Required task:
Can you reproduce, word for word, the lines in the dataset entries below, starting with the line that contains "Given: Adjust USD amount stepper in converter" and ending with the line that contains "Viewport: 768px width, 432px height.", both of those lines included?

Dataset entries:
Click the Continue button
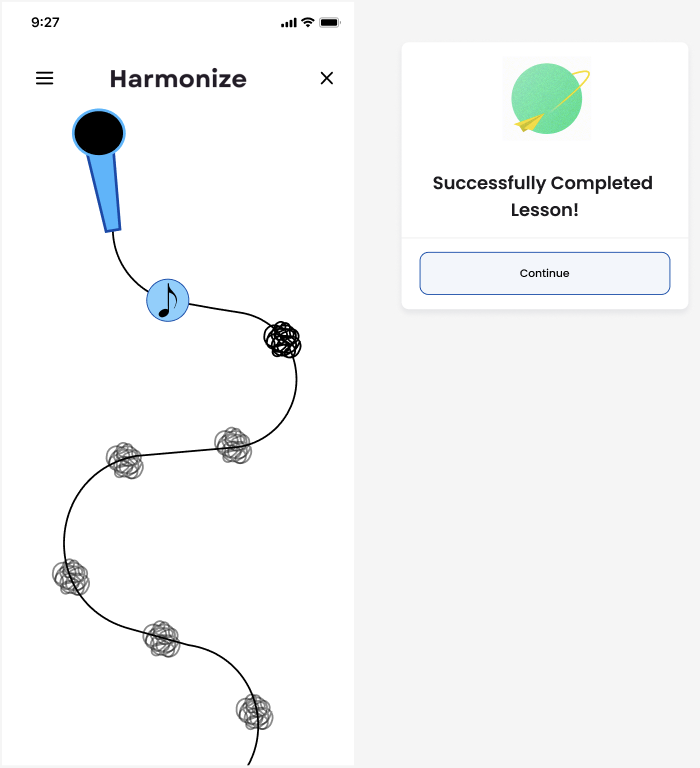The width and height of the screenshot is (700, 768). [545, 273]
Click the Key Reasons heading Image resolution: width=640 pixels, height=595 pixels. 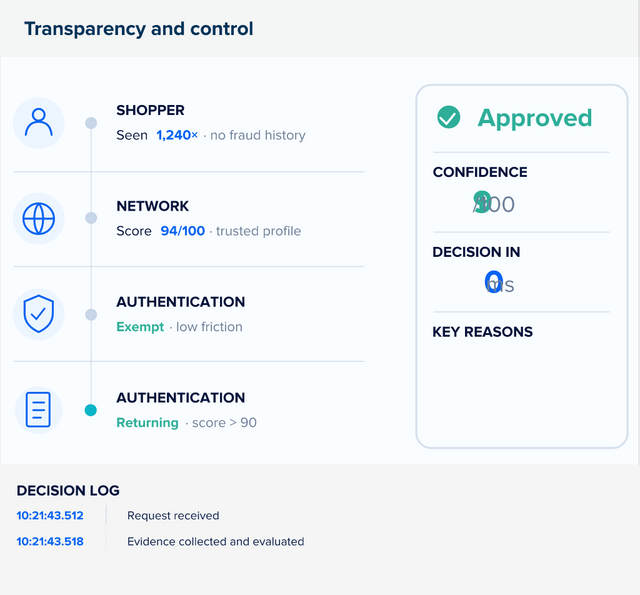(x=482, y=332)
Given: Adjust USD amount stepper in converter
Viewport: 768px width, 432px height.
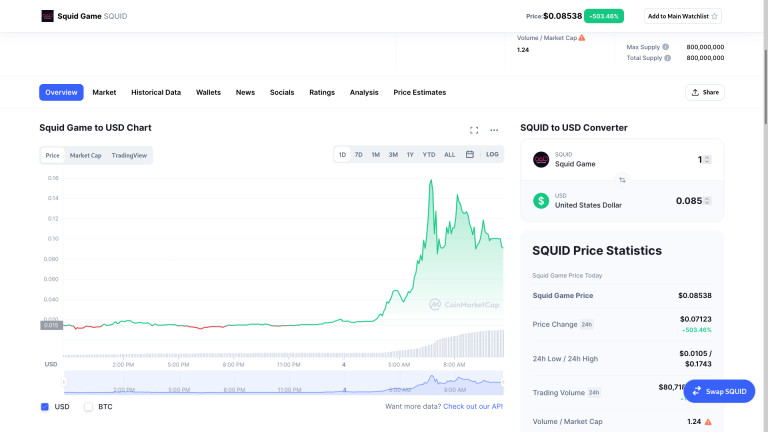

---

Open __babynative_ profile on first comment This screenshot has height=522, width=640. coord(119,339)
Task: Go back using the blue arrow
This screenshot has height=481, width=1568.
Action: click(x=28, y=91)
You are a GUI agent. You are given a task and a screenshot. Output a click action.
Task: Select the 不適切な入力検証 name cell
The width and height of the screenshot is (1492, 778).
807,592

Complete response:
Given: Adjust USD amount stepper in converter
Viewport: 768px width, 432px height.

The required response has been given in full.